• _Excerpt to read_

+++

After a close-but-no-cigar a semi-finalist finish in the Black River Chapbook Competition last week (which was still lovely and encouraging). Today I received this letter from The Sonder Press.

Dear Barrington

Congratulations! Your chapbook, After The Storms: A Tryptych has been shortlisted for our 2018 competition. You will be notified by February 8th if your manuscript has won, and been selected for publication. Runners-up may also be selected for publication independent of the prize. We do ask that at this time, if your work is simultaneously submitted elsewhere, you withdraw it from any outstanding competitions/presses. Please let us know if you have any questions or concerns. We look forward to speaking again soon.

Fingers crossed for this! When I find out tomorrow I’ll update this post with the verdict!

In the meantime, you might want to check out Sonder Press / Review’s cool-looking website.

Update, February 9: They wrote to say they need a few more days to decide.

Update, February 15: I’ve waited a couple days to post so they could do their press release and site update — but here’s the verdict.

+++

• _Raw data_
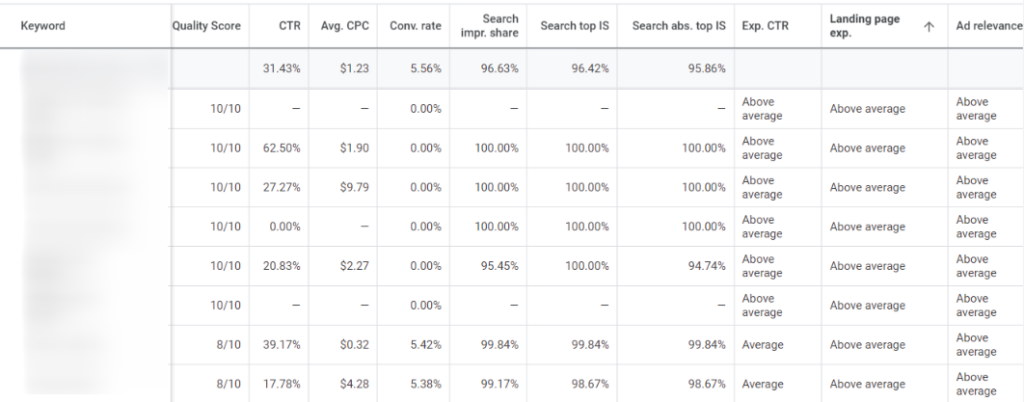Click the 95.45% search impression share cell
1024x402 pixels.
(x=498, y=266)
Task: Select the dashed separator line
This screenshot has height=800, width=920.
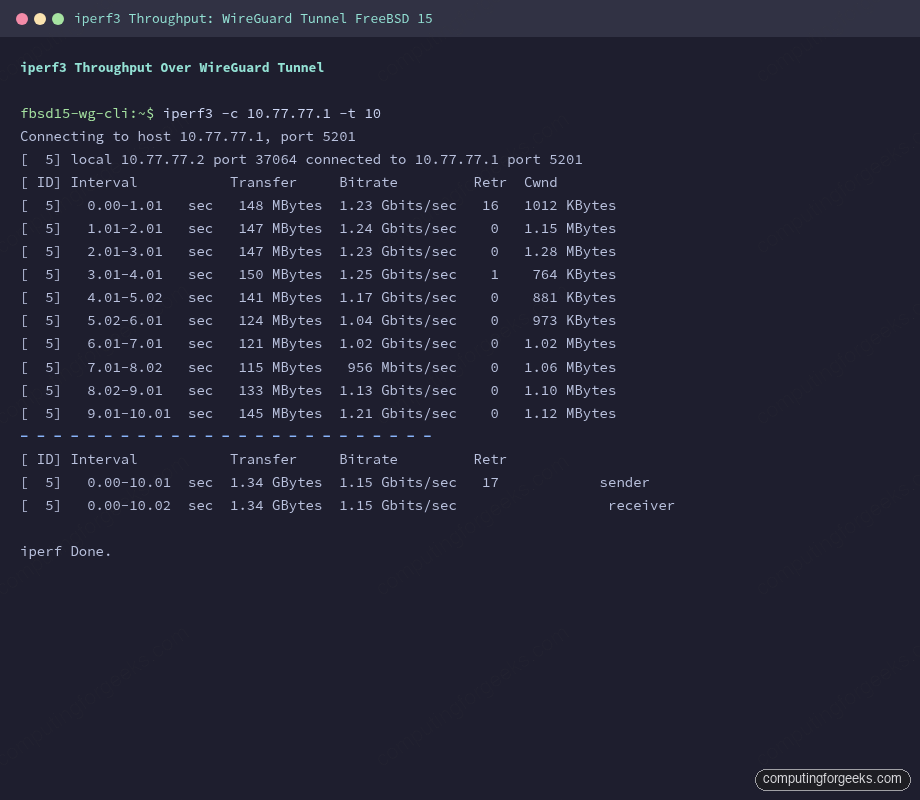Action: click(x=225, y=435)
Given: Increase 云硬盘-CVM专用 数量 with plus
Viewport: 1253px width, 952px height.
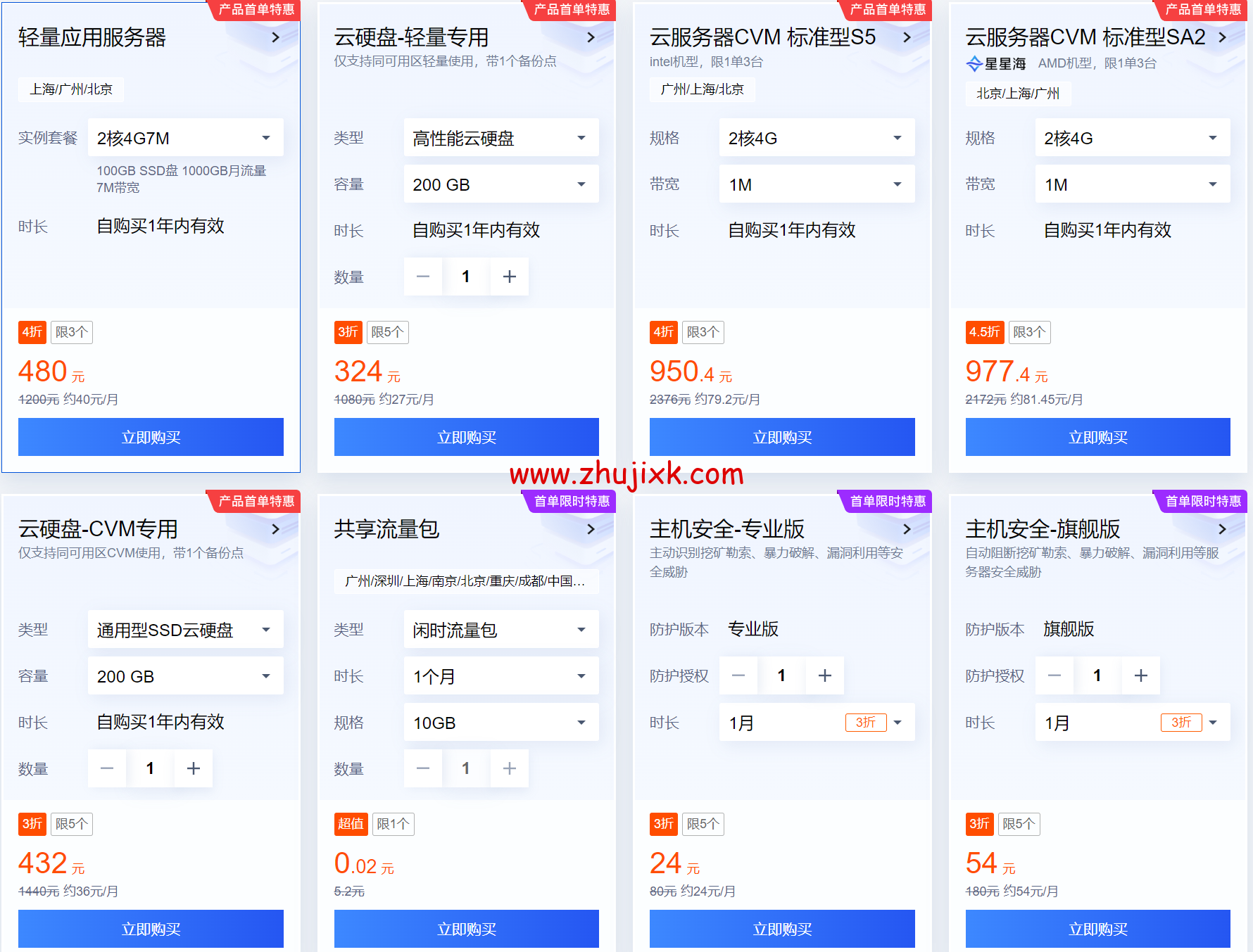Looking at the screenshot, I should click(x=193, y=768).
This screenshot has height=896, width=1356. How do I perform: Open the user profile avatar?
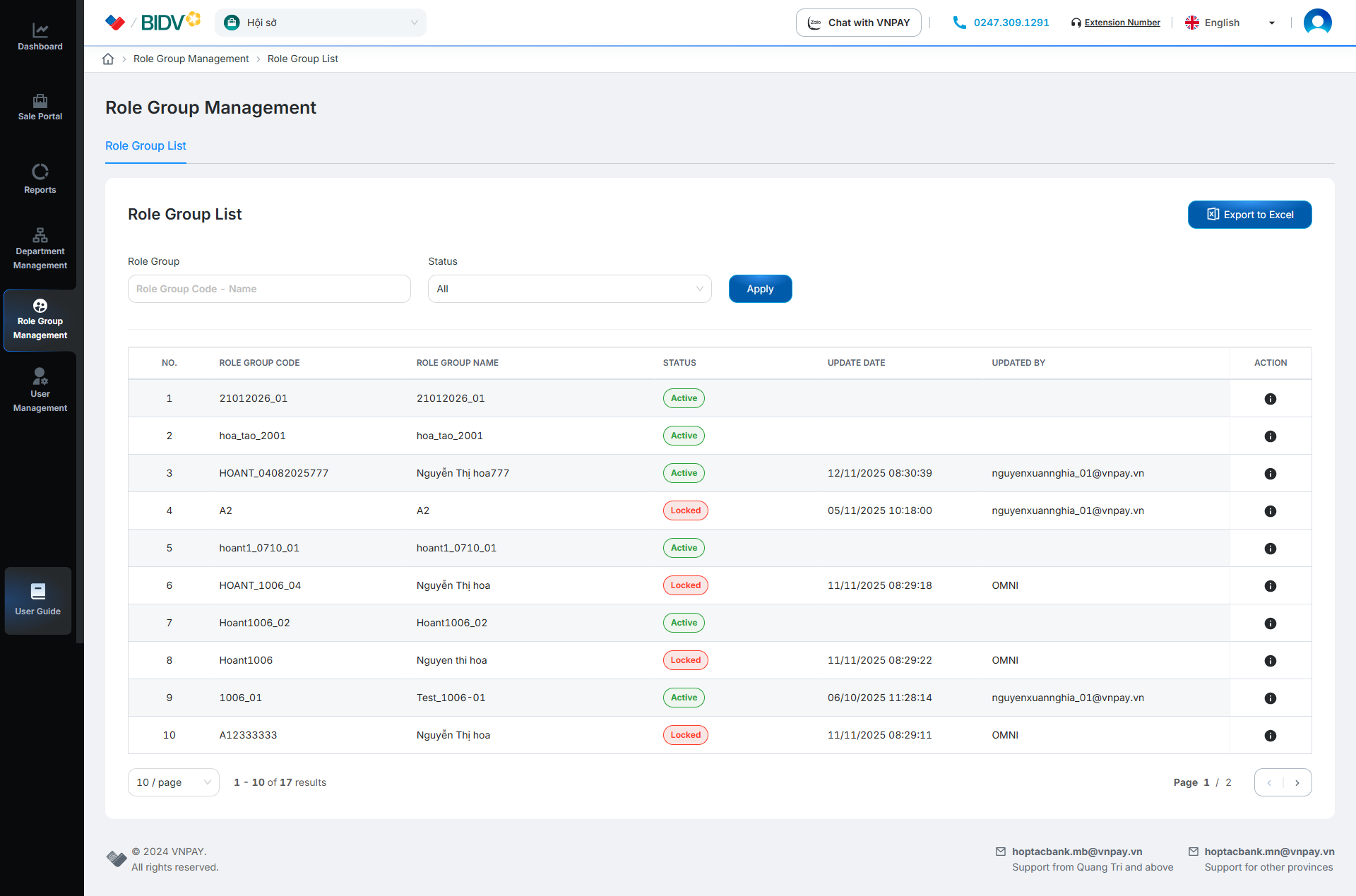[1317, 23]
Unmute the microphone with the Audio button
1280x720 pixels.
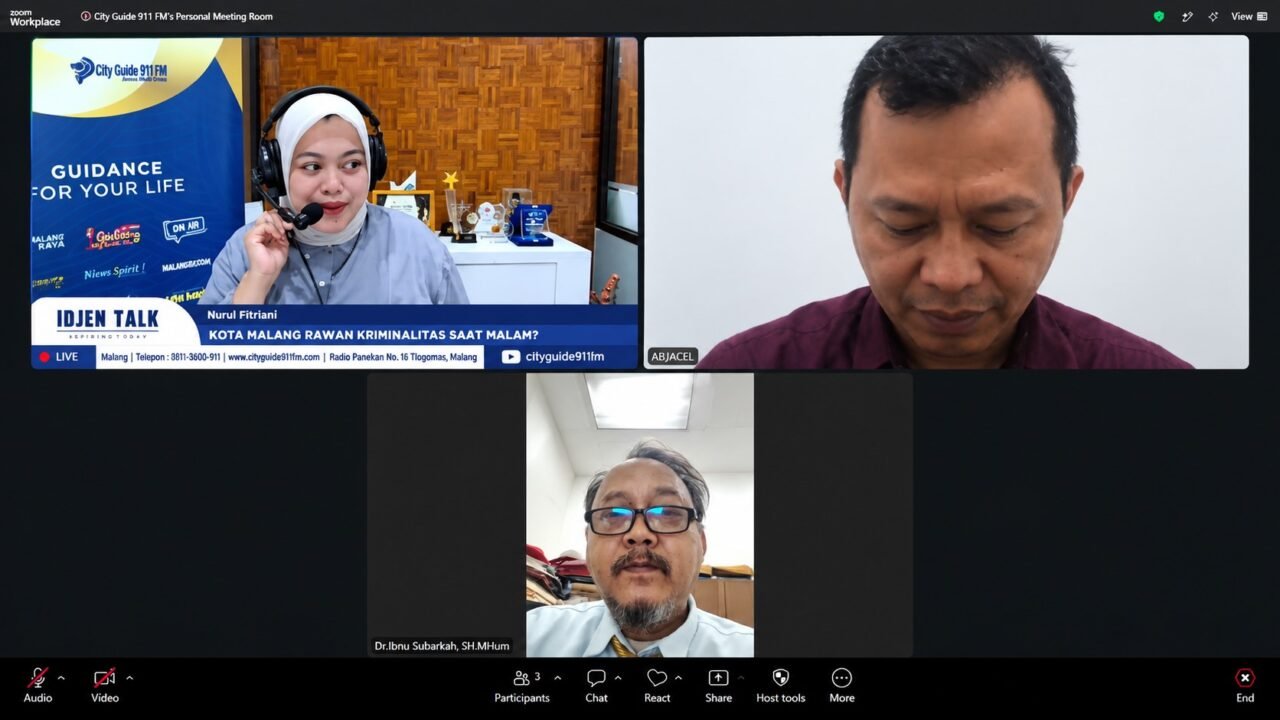tap(38, 686)
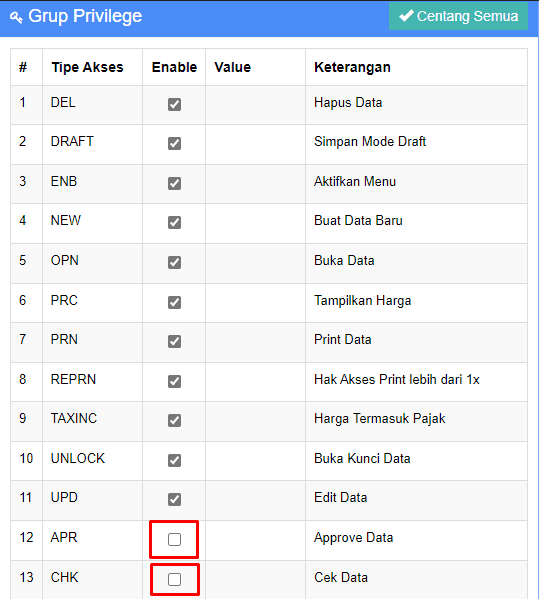Screen dimensions: 539x599
Task: Click the key icon beside Grup Privilege
Action: tap(16, 17)
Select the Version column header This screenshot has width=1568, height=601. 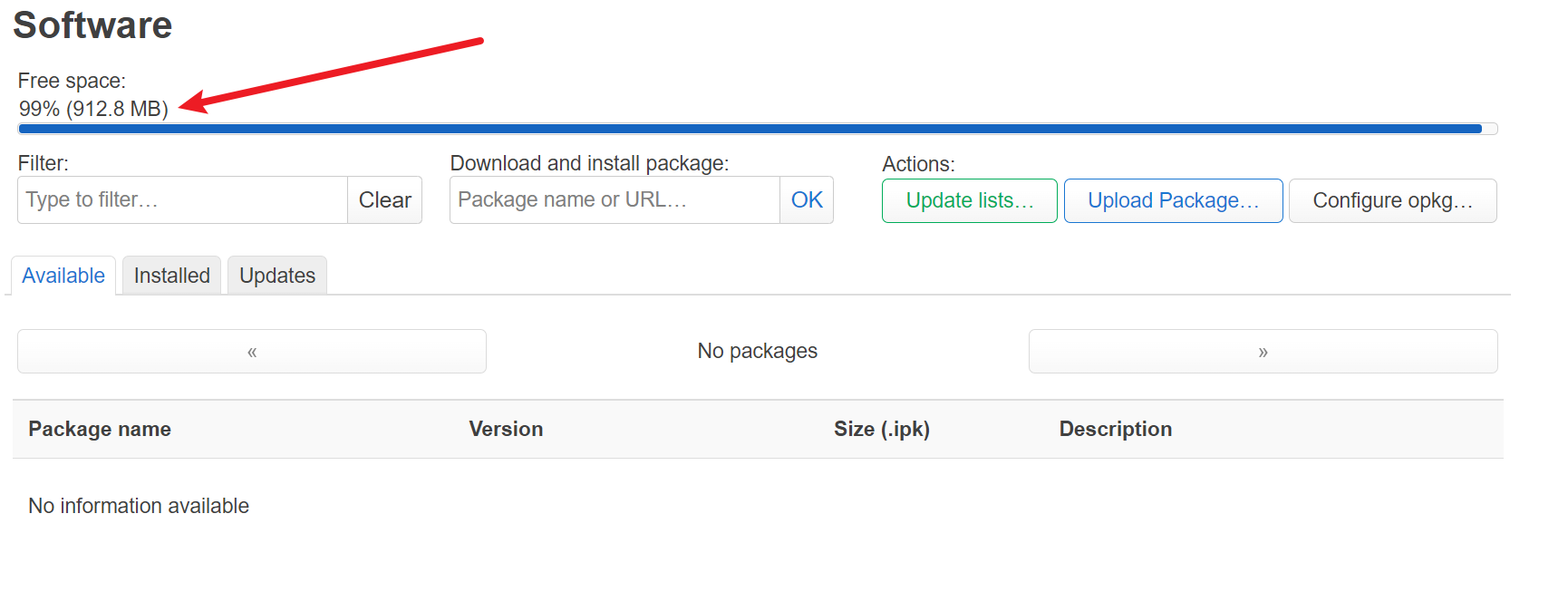point(506,429)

+++

• _Problems_
1) Please condense the paragraph of the chapbook post beginning "Congratulations! Your chapbook" into a short bulleted list that keeps its main facts.
2) Pick up the chapbook post where it stops and write what comes next.

• _Results_
1)
- The chapbook *After The Storms: A Tryptych* has been shortlisted for the 2018 competition.
- The author will be notified by February 8th whether the manuscript has won and been selected for publication.
- Runners-up may also be selected for publication independent of the prize.
- If the work is simultaneously submitted elsewhere, it should now be withdrawn from any outstanding competitions or presses.
- The press invites any questions or concerns and looks forward to speaking again soon.

2)
Dear Barrington Smith-Seetachitt,

After an extremely difficult deliberation, we regret to inform you that your chapbook After The Storms: A Triptych has not been selected for our 2018 prize. It has, however, been awarded an Honorable Mention as one of the top five manuscripts under consideration. Our official press release announcing the winner, runners-up, and honorable mentions will be released Thursday and our website will be updated accordingly. We were very impressed with your work and encourage you to submit again in the future, to both our press and review, we would love an opportunity to read your work again.

I’ll post a link to the winners when it goes up, with a congrats to them. I’m sure I’m in very good company!